[Screenshot grounding data]
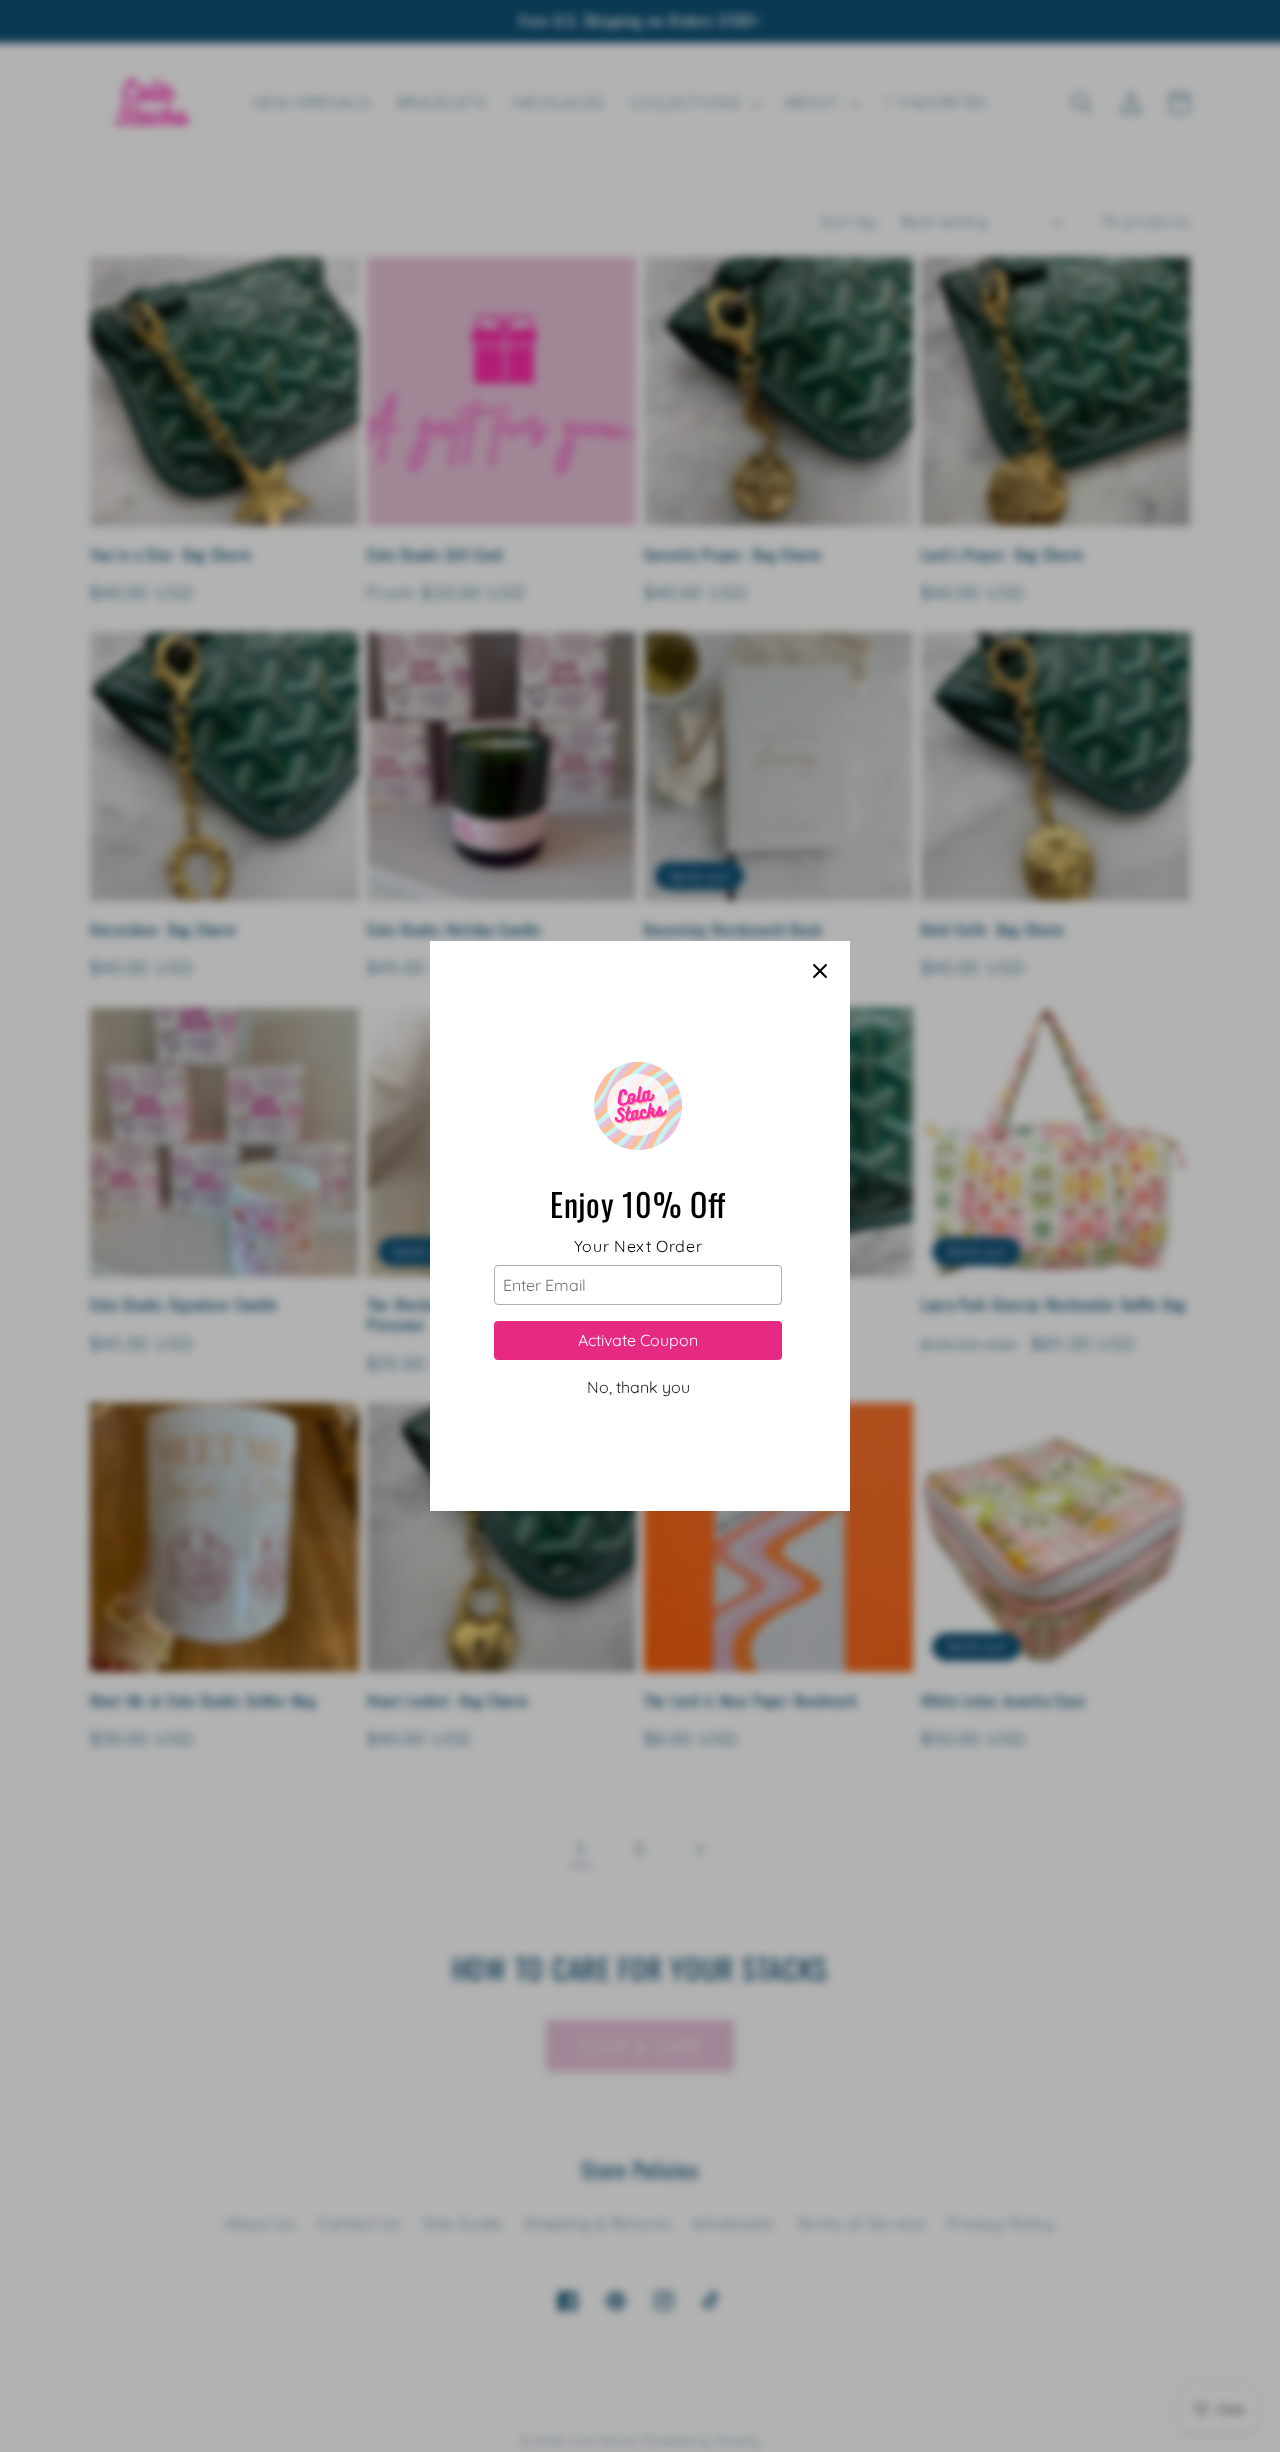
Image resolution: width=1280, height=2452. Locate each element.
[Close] (820, 971)
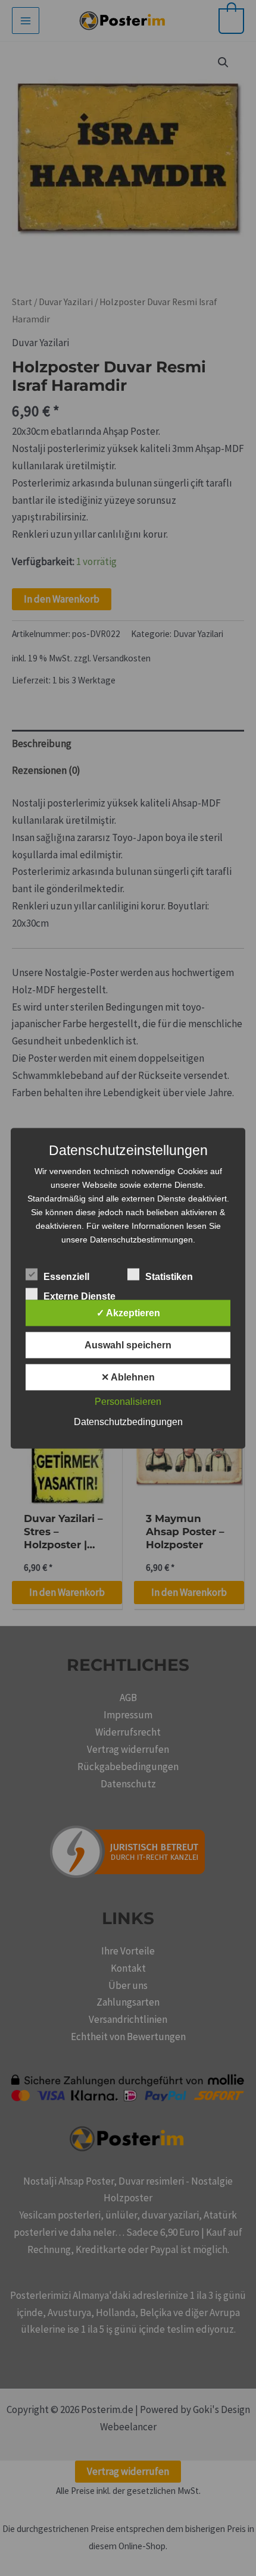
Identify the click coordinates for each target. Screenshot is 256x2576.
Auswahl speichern (128, 1344)
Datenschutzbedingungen (128, 1421)
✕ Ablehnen (128, 1377)
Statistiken (169, 1276)
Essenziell (66, 1276)
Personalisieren (128, 1401)
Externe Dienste (79, 1296)
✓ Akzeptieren (128, 1312)
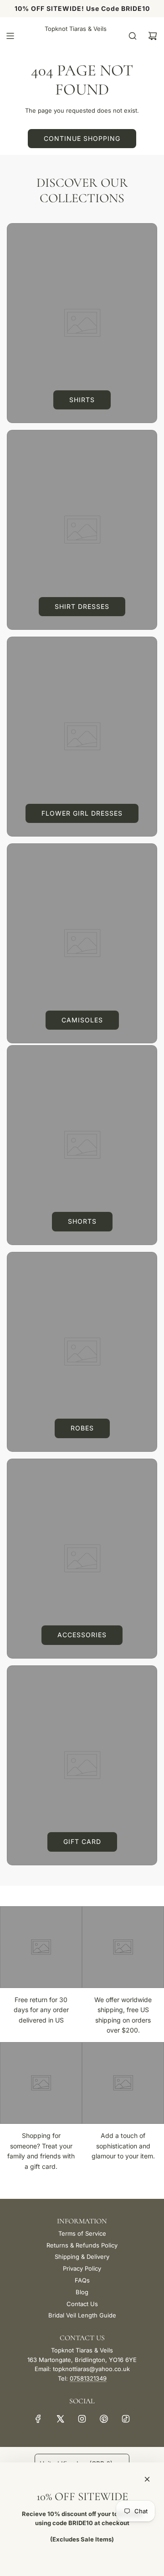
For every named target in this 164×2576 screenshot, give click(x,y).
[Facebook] (38, 2419)
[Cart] (153, 36)
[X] (60, 2419)
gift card (82, 1841)
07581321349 (88, 2378)
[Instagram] (82, 2419)
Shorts (82, 1221)
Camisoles (82, 1020)
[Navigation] (10, 36)
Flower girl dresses (82, 813)
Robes (82, 1428)
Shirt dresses (82, 606)
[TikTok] (126, 2419)
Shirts (82, 400)
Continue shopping (82, 138)
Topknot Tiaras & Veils (76, 28)
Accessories (82, 1635)
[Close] (147, 2479)
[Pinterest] (104, 2419)
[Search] (133, 36)
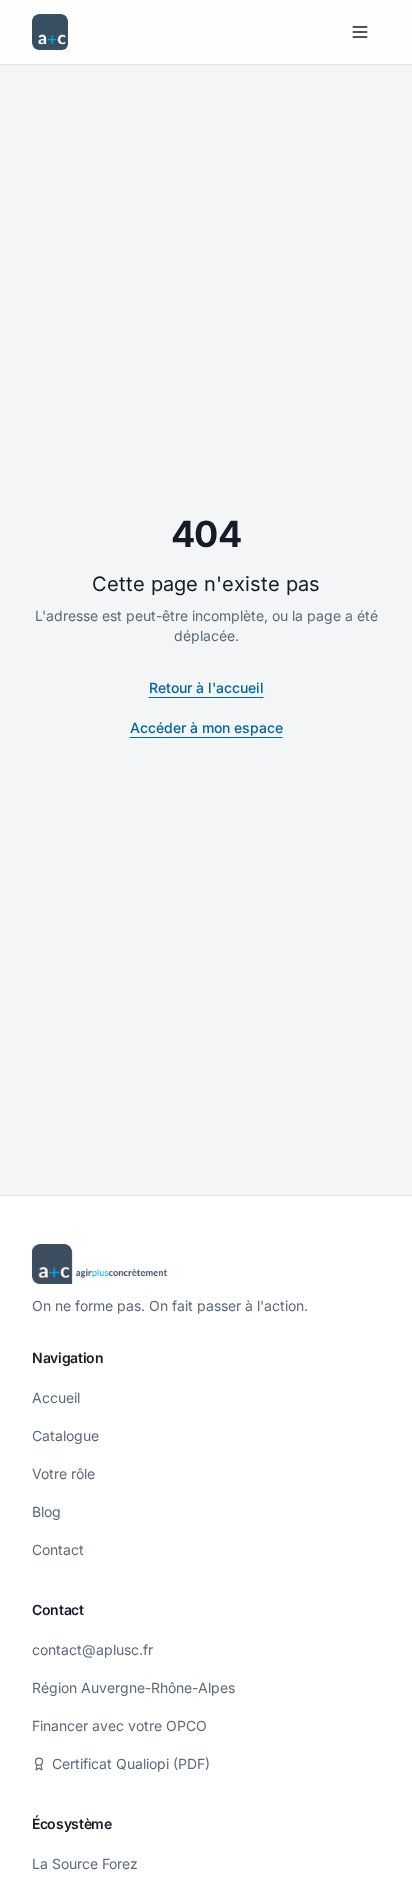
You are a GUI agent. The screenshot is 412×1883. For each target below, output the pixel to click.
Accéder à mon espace (206, 727)
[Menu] (360, 32)
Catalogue (65, 1435)
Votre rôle (63, 1473)
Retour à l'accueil (206, 687)
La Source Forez (85, 1863)
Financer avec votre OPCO (119, 1725)
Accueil (56, 1397)
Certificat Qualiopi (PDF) (131, 1763)
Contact (58, 1549)
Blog (46, 1511)
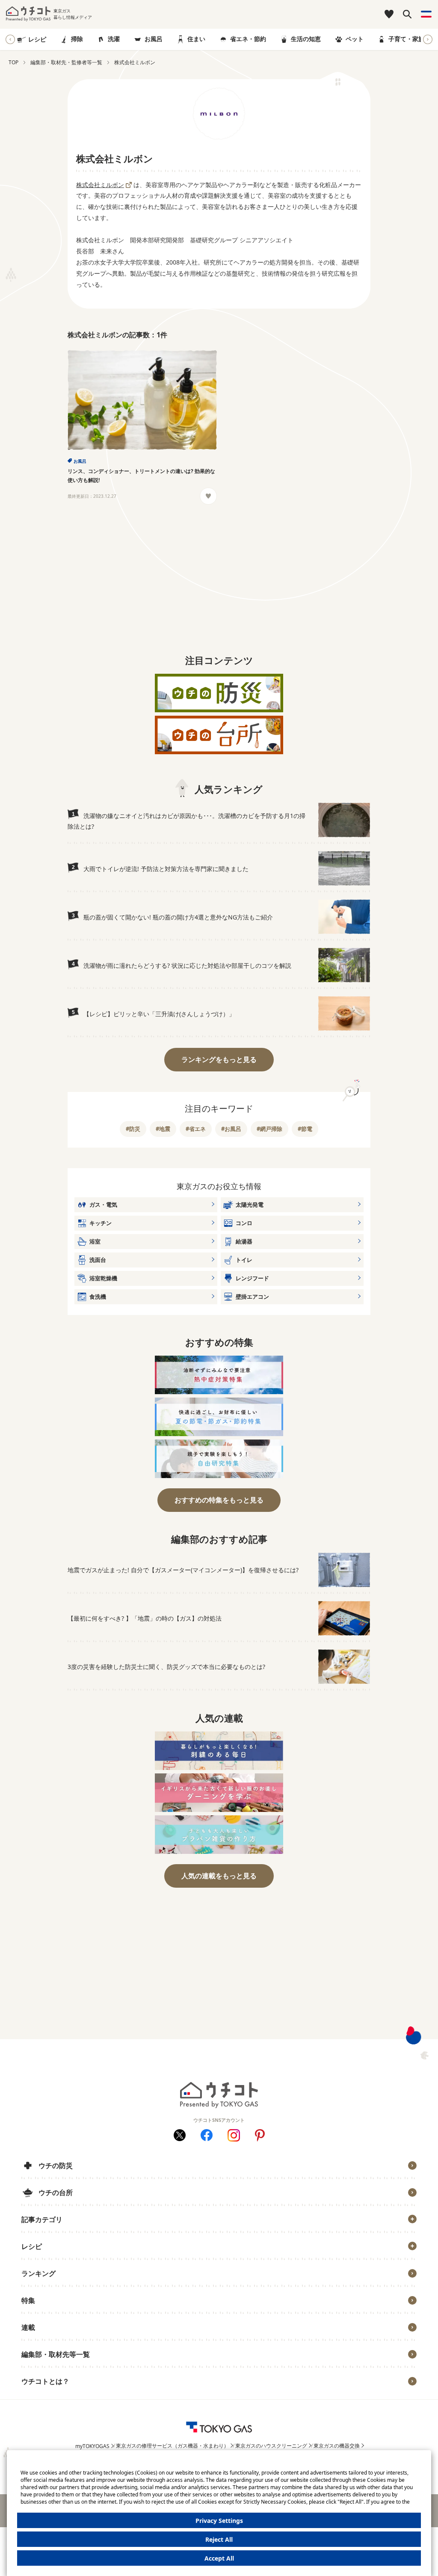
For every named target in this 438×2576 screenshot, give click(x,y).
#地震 (163, 1129)
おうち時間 (42, 2395)
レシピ (37, 39)
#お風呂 (231, 1129)
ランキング (38, 2273)
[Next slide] (428, 39)
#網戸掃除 (269, 1129)
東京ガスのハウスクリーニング (271, 2445)
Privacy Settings (219, 2521)
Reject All (219, 2539)
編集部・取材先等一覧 (55, 2354)
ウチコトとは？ (45, 2381)
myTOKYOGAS (92, 2446)
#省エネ (196, 1129)
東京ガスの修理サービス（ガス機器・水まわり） (172, 2445)
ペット (355, 39)
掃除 (77, 39)
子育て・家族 (406, 39)
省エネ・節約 (248, 39)
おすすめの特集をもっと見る (219, 1500)
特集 (28, 2300)
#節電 (305, 1129)
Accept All (219, 2558)
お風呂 (154, 39)
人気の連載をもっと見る (219, 1875)
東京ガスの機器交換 (337, 2445)
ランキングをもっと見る (219, 1059)
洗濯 (114, 39)
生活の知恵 (306, 39)
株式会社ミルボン (100, 185)
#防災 (133, 1129)
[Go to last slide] (10, 39)
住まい (196, 39)
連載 (28, 2327)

* Problem statement *
The data above must be given back verbatim, minus its images.

* Solution for this task *
Image resolution: width=1280, height=2452. Locate each element.
[Close] (820, 971)
Identify the click coordinates for each target. Screenshot is 256x2576.
Auswahl speichern (128, 1344)
Datenschutzbedingungen (128, 1421)
✕ Ablehnen (128, 1377)
Statistiken (169, 1276)
Essenziell (66, 1276)
Personalisieren (128, 1401)
Externe Dienste (79, 1296)
✓ Akzeptieren (128, 1312)
For every named target in this 164×2576 screenshot, give click(x,y).
[Facebook] (38, 2419)
[Cart] (153, 36)
[X] (60, 2419)
gift card (82, 1841)
07581321349 (88, 2378)
[Instagram] (82, 2419)
Shorts (82, 1221)
Camisoles (82, 1020)
[Navigation] (10, 36)
Flower girl dresses (82, 813)
Robes (82, 1428)
Shirt dresses (82, 606)
[TikTok] (126, 2419)
Shirts (82, 400)
Continue shopping (82, 138)
Topknot Tiaras & Veils (76, 28)
Accessories (82, 1635)
[Close] (147, 2479)
[Pinterest] (104, 2419)
[Search] (133, 36)
You are a GUI agent. The screenshot is 412×1883. For each target below, output the pixel to click.
Accéder à mon espace (206, 727)
[Menu] (360, 32)
Catalogue (65, 1435)
Votre rôle (63, 1473)
Retour à l'accueil (206, 687)
La Source Forez (85, 1863)
Financer avec votre OPCO (119, 1725)
Accueil (56, 1397)
Certificat Qualiopi (PDF) (131, 1763)
Contact (58, 1549)
Blog (46, 1511)
For every named target in this 438×2576 screenshot, give click(x,y).
#地震 (163, 1129)
おうち時間 (42, 2395)
レシピ (37, 39)
#お風呂 (231, 1129)
ランキング (38, 2273)
[Next slide] (428, 39)
#網戸掃除 (269, 1129)
東京ガスのハウスクリーニング (271, 2445)
Privacy Settings (219, 2521)
Reject All (219, 2539)
編集部・取材先等一覧 (55, 2354)
ウチコトとは？ (45, 2381)
myTOKYOGAS (92, 2446)
#省エネ (196, 1129)
東京ガスの修理サービス（ガス機器・水まわり） (172, 2445)
ペット (355, 39)
掃除 (77, 39)
子育て・家族 (406, 39)
省エネ・節約 (248, 39)
おすすめの特集をもっと見る (219, 1500)
特集 (28, 2300)
#節電 (305, 1129)
Accept All (219, 2558)
お風呂 (154, 39)
人気の連載をもっと見る (219, 1875)
東京ガスの機器交換 (337, 2445)
ランキングをもっと見る (219, 1059)
洗濯 (114, 39)
生活の知恵 (306, 39)
株式会社ミルボン (100, 185)
#防災 (133, 1129)
[Go to last slide] (10, 39)
住まい (196, 39)
連載 (28, 2327)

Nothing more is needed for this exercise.